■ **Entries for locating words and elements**
########

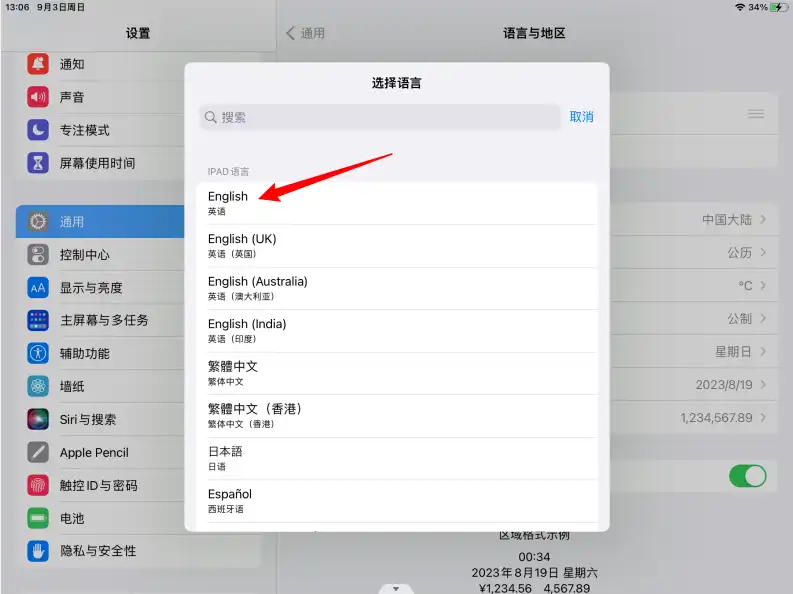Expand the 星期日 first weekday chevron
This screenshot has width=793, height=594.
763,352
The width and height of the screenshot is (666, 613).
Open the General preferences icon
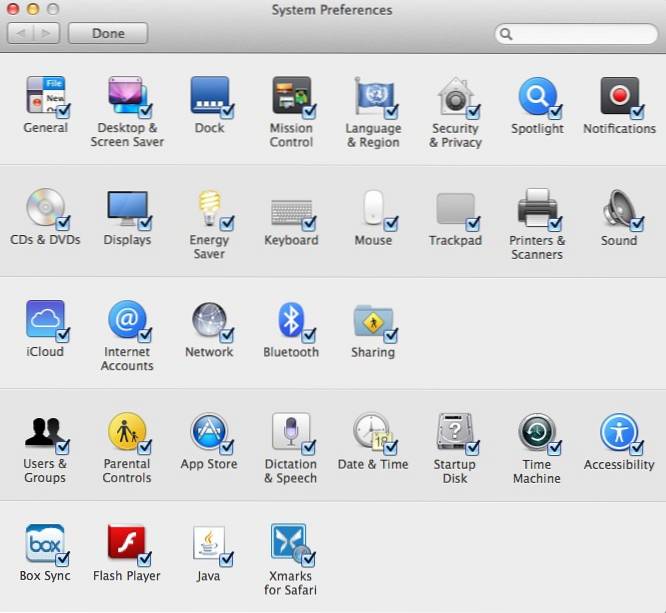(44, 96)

########

■ **Task**
Report every line of the records above that contains the string "height". Case counts.

■ **Output of the task**
This screenshot has width=793, height=594.
The width and height of the screenshot is (666, 613).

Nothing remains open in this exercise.